すなわち、紀元前255年、皇紀406年(孝霊天皇36)1月1日、大日本根子彦国牽尊(おおやまとねこひこくにくる・のみこと)(以下、ニクル)が日嗣皇子(ひつぎのみこ)に定められた。
それから数日後か、数か月後、饒速日命(にぎはやひ・のみこと)(以下、ニーギ)の子孫たちによる「ニーギ集会」が開かれたのであった。
集会の参加者は下記の通り。
まずは、物部氏(もののべ・し)から四名。
物部出石心(もののべ・の・いずしごころ)(以下、いずっち)。
その息子の大水口(おおみなくち)(以下、みなお)と大矢口(おおやぐち)(以下、ぐっさん)。

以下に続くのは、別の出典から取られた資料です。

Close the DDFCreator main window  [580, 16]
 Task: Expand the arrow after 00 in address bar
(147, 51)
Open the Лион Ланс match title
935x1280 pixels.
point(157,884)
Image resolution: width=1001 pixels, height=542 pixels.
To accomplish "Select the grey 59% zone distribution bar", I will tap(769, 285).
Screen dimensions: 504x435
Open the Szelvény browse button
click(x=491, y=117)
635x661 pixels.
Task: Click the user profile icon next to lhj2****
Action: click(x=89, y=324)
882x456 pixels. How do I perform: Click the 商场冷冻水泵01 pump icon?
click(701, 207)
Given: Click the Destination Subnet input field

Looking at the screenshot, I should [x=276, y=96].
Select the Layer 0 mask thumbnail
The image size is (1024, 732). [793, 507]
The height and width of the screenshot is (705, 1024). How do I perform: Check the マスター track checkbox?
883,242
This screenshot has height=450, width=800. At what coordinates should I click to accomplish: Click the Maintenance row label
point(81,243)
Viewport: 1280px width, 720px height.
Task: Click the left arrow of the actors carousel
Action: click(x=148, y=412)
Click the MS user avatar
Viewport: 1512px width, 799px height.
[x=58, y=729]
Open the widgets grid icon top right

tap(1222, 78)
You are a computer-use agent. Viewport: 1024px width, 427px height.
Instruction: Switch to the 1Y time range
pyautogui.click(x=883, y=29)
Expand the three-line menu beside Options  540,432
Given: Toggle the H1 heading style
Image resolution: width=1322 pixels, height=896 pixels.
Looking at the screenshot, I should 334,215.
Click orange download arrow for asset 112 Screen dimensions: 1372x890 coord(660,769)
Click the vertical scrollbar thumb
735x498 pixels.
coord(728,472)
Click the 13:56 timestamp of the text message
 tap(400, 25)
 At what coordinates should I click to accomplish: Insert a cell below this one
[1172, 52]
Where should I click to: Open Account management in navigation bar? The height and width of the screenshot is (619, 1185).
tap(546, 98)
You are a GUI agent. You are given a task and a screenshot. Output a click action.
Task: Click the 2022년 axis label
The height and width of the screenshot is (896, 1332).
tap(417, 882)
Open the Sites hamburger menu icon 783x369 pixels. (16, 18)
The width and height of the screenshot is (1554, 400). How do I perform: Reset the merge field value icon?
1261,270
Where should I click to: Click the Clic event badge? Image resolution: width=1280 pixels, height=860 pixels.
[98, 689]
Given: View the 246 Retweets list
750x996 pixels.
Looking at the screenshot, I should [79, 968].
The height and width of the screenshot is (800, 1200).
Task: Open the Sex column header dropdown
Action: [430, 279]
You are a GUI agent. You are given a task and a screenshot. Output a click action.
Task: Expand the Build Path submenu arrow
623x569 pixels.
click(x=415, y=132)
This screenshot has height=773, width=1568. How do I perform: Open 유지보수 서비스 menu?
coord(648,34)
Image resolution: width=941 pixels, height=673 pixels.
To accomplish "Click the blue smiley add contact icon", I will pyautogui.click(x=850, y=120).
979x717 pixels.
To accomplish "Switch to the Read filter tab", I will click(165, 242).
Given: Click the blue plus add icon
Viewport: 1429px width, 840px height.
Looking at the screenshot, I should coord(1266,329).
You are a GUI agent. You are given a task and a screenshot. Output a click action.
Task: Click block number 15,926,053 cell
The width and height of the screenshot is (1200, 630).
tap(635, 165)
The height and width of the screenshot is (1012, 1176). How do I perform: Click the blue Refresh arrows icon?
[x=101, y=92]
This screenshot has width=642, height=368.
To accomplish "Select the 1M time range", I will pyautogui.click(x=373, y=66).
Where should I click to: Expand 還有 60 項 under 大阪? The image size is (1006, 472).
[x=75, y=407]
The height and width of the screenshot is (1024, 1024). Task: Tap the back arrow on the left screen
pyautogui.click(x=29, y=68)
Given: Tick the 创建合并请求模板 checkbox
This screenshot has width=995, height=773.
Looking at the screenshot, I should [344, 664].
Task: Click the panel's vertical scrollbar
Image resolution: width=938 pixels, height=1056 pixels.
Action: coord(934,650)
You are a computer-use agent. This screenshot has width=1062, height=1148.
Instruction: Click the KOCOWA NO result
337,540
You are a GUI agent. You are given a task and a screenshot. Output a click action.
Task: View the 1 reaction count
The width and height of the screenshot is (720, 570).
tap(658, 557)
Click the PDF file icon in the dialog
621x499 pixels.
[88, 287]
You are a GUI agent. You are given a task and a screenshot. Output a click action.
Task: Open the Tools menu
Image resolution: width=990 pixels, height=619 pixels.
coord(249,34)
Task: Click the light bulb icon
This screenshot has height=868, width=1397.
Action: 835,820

更に、ぐっさんの息子、鬱色雄(うつしこお)(以下、コー)。
尾張氏(おわり・し)からも四名。
尾張建斗米(おわり・の・たけとめ)(以下、ケット)。
その息子の建宇那比(たけうなひ)(以下、うな吉)と建田背(たけたせ)。
更に、どちらかの息子、建諸隅(たけもろすみ)(以下、ケモロー)。
それと、来賓(らいひん)のニクルを合わせた、九名の集会である。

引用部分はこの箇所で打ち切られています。